Records for this exercise |

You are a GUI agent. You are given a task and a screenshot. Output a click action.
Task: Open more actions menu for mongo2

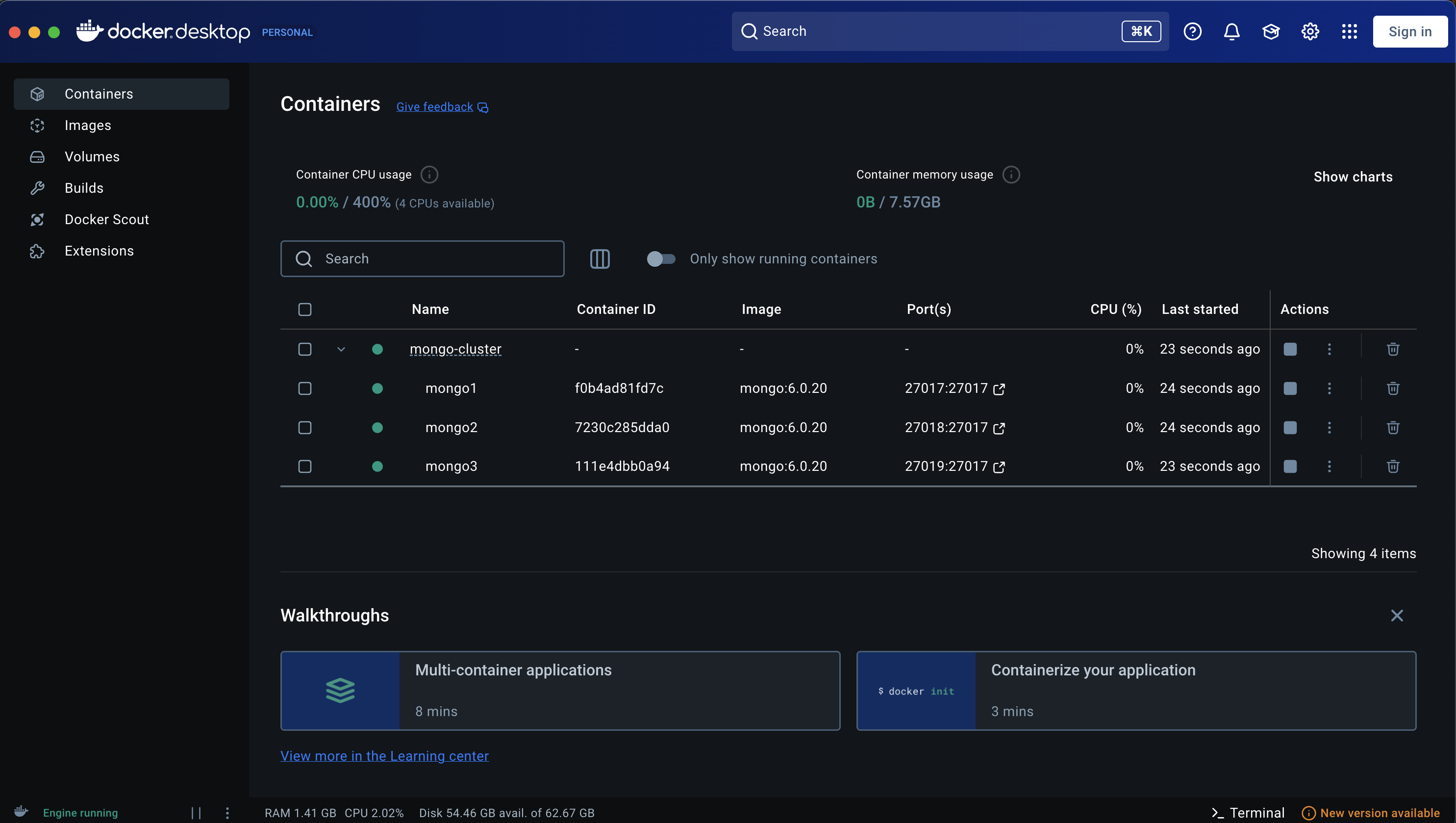pyautogui.click(x=1330, y=428)
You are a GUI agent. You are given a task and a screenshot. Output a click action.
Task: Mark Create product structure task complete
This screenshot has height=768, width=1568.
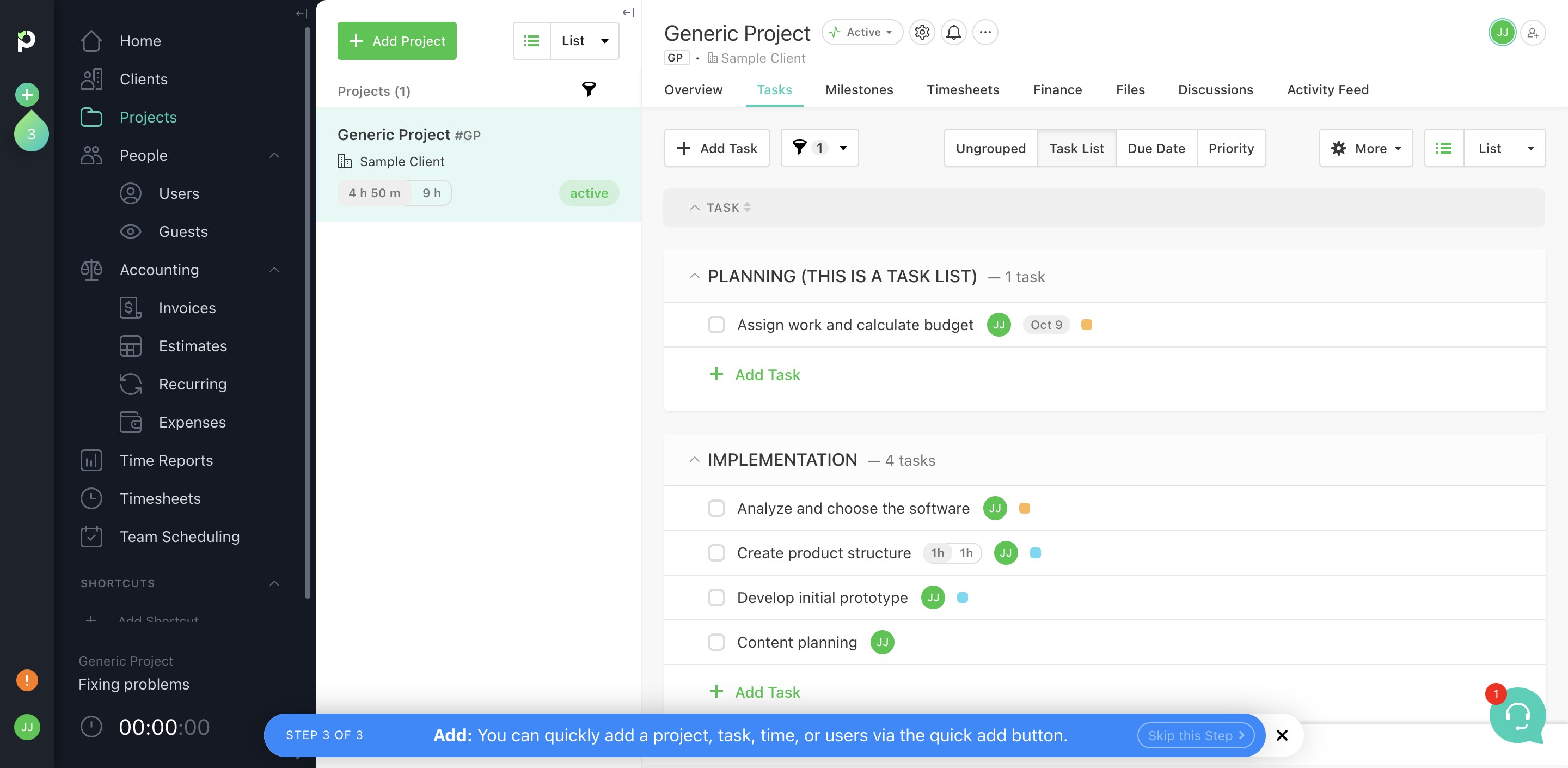tap(716, 553)
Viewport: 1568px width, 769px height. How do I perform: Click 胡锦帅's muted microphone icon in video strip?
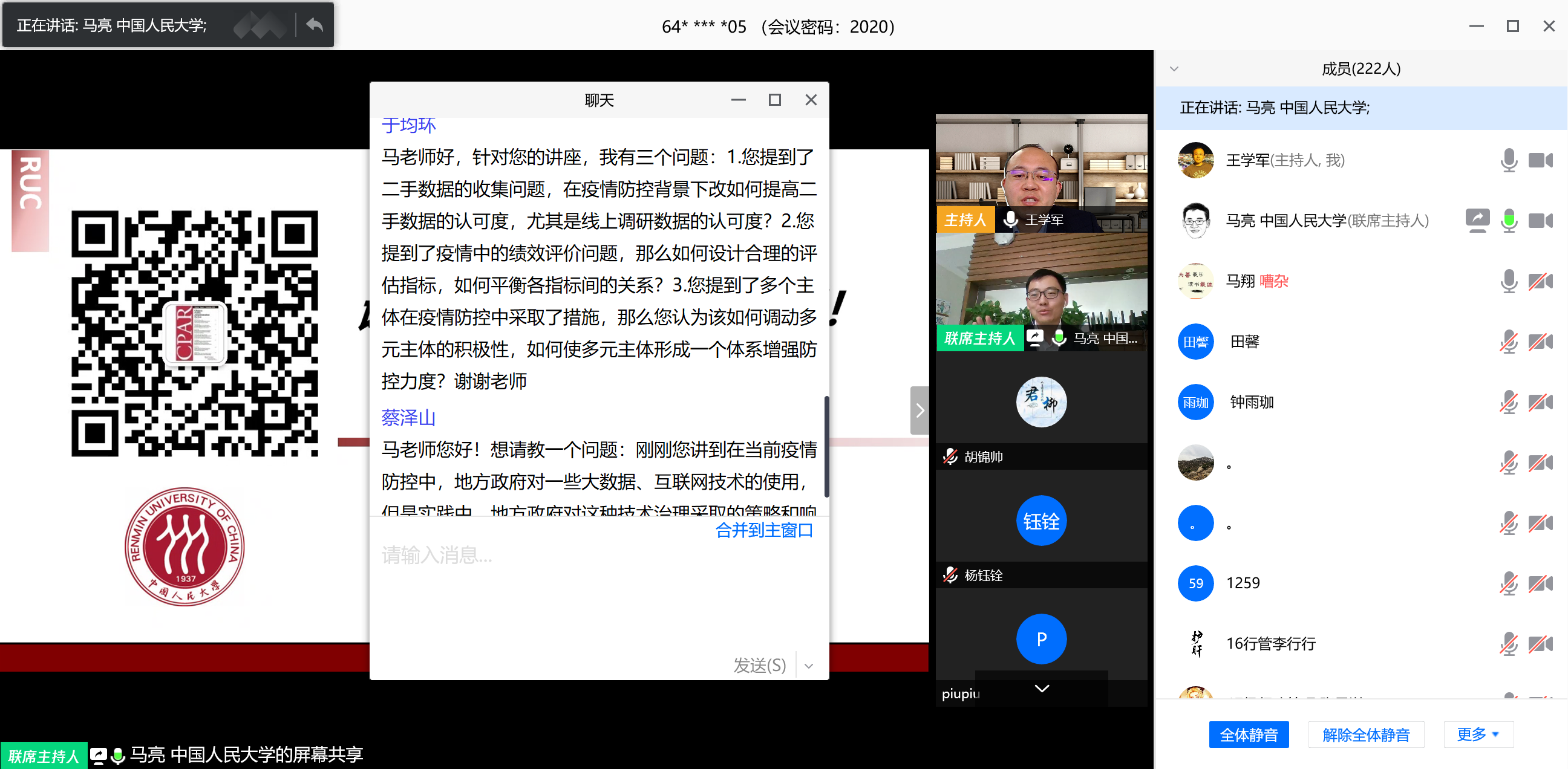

What needs to be done |
The answer consists of the lines from the one holding "Task: Mark Create" to the end of the records, inclusive, restated exactly and without pictures.

Exercise response |
Task: Mark Create product structure task complete
This screenshot has height=768, width=1568.
tap(716, 553)
Viewport: 1568px width, 769px height. How do I perform: Click 胡锦帅's muted microphone icon in video strip?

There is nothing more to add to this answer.